Scrotal Varicocele is an abnormal distension (enlargement) of the pampiniform plexus caused by reversed blood flow and/or impaired drainage of the testicular or internal spermatic vein (ISV).
Scrotal varicocele in men and pelvic congestion syndrome (PCS) in women represent two relatively frequent pathological conditions in the young-adult population, with important implications on quality of life and a significant impact on fertility.

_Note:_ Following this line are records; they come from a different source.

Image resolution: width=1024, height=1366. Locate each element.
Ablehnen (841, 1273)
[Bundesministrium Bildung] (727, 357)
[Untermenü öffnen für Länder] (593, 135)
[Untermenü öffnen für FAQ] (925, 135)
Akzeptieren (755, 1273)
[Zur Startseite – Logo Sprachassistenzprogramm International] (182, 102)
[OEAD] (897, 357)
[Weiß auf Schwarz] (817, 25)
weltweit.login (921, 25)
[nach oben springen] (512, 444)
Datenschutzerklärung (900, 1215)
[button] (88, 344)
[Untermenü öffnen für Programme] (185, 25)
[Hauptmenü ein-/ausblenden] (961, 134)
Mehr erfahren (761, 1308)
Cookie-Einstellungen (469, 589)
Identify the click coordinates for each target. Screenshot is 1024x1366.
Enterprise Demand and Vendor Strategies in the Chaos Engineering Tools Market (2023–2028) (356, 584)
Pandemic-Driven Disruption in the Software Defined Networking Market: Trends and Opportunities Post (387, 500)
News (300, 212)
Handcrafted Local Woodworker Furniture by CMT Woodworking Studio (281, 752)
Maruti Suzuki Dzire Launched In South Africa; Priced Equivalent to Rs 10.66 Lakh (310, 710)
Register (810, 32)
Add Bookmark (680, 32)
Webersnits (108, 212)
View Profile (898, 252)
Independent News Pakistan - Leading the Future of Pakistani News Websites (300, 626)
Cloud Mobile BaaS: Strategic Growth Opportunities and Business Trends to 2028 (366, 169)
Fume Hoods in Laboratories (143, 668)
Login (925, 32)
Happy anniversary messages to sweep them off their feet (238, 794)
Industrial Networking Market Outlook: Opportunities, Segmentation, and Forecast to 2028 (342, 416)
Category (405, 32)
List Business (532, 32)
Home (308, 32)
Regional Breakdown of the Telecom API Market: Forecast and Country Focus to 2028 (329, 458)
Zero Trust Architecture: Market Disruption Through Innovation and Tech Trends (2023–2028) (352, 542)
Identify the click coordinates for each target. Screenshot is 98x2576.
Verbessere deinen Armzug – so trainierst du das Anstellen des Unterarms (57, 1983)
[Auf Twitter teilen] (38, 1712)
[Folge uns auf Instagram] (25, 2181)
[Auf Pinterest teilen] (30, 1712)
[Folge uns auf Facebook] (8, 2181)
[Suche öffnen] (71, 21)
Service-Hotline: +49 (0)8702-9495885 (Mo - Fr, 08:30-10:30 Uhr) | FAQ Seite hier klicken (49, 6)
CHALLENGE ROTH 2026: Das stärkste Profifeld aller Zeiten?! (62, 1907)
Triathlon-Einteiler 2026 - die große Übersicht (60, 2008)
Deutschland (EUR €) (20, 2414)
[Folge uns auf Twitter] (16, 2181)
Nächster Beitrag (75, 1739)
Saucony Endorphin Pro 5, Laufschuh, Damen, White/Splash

In these two conditions, gonadal venous vessels are abnormally dilated (sometimes secondary to other causes) and flow is slow and retrograde in the gonadal vein.
Traditionally, the resolutive treatment of these pathologies was based on surgery, but in recent decades interventional radiology has taken hold on this topic: there are several reports with large case series and various meta-analyses that demonstrate that, overall, transcatheter endovascular treatments are (at least) not inferior to the surgical approach, both in terms of technical and clinical success, even after prolonged follow-up, and that complications are relatively rare [1].
3. Pelvic Congestion Syndrome
Pelvic congestion syndrome (PCS) is a pathological condition characterized by chronic pelvic pain (CPP, defined as pain lasting at least six months associated with symptoms indicating gynecologic, lower urinary tract, bowel, and pelvic floor dysfunction) and retrograde flow in ovarian veins, which appear dilated, and para-uterine varices [27,28]. CPP is associated with pelvic varicocele in about 30% of cases, particularly in pre-menopausal multiparous women with no other known causes of pelvic pain [28].
This condition can be primitive, because of the lack of valves (15% of cases) or of the presence of incompetent valves (up to 40% of cases), monolaterally or bilaterally [29], or it may be secondary, due to extrinsic compression of upstream venous vessels, as occurs in anterior or posterior Nutcracker syndrome (for the LRV) entrapment [30] or in May–Thurner syndrome (for the left common iliac vein compression) [31].
The diagnosis is made on the basis of the clinical features and imaging tests.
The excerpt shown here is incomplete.